La dimostrazione di come la "stampa amica", con abile piroetta, riesca a trasformare il lurido ricatto di Mastella in uno strappo personale tra lo schifoso e Di Pietro, Prodi in un abile statista e la sinistra radicale/estremista/massimalista nel cancro dell'attuale Governo.

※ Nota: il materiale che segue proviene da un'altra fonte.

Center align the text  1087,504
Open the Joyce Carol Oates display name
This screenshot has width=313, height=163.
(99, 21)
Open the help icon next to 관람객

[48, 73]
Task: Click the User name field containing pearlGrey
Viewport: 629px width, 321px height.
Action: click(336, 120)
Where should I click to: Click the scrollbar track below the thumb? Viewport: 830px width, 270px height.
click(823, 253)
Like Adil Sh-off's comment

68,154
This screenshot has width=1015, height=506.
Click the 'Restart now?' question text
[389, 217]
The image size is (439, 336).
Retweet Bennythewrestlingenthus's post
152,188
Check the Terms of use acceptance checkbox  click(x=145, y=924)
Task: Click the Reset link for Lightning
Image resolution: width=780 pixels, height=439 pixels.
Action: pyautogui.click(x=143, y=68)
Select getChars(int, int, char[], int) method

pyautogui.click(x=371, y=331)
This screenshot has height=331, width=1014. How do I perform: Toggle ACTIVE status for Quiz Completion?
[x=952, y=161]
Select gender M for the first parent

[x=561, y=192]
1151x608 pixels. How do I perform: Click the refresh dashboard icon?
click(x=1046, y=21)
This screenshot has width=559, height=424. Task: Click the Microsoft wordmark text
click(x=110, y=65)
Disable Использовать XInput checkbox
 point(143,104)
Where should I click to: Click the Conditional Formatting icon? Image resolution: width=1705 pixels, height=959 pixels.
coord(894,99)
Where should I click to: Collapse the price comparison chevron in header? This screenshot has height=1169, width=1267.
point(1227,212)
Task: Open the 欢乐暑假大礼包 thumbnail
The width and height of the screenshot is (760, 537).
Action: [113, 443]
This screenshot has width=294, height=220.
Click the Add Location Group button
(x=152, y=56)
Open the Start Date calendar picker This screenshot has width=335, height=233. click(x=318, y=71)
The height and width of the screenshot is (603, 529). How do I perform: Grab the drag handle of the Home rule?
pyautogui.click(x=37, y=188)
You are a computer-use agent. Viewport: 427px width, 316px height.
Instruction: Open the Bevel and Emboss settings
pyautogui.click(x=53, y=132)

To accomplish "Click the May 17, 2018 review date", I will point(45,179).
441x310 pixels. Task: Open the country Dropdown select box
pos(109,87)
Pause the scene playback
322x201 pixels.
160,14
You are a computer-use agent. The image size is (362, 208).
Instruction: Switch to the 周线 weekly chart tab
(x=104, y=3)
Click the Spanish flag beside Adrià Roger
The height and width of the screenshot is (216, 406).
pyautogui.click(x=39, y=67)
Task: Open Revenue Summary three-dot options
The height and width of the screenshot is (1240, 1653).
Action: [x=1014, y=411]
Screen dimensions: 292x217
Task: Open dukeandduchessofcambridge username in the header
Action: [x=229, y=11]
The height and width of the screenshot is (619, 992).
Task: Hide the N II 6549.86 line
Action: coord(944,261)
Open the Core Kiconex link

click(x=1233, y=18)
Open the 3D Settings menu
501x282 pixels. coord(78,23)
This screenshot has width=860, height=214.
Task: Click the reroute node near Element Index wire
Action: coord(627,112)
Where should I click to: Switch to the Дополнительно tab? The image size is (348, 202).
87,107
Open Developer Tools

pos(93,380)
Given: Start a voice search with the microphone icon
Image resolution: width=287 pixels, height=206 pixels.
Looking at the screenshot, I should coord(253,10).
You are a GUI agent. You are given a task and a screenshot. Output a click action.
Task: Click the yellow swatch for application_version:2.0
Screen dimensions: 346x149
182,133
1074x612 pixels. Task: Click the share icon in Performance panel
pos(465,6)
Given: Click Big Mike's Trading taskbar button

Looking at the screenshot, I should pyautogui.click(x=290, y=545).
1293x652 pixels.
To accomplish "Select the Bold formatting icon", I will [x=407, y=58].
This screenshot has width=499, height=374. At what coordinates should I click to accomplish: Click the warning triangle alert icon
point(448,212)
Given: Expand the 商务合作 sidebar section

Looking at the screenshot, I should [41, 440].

Da Repubblica, articolo di Giannini:
Con un'inesauribile abilità di mediazione, e anche un'encomiabile capacità di sopportazione, il premier è riuscito ancora una volta a mettere insieme il pranzo con la cena. Prima ha cucito una toppa sullo strappo tra Di Pietro e Mastella. Poi ha salvato la pelle sul decreto fiscale, con un altro duplice voto al cardiopalma nell'arena del Senato. A fine serata, ha osato l'inosabile: approvare il pacchetto sicurezza in Consiglio dei ministri. Ma ha dovuto gettare la spugna. Si è dovuto arrendere all'evidenza di un esecutivo in avanzato stato di decomposizione. Il ministro verde si astiene per un motivo, i ministri della sinistra radicale si astengono per un altro motivo, il ministro radicale si astiene per tutti i motivi. Qui non è importante indagare quali sono. Ognuno ha i suoi, buoni o cattivi che siano. Quello che conta è il quadro d'insieme. Può vivere così, il governo di una grande democrazia occidentale? Può durare così, senza che il Paese subisca il danno di un sistema bloccato?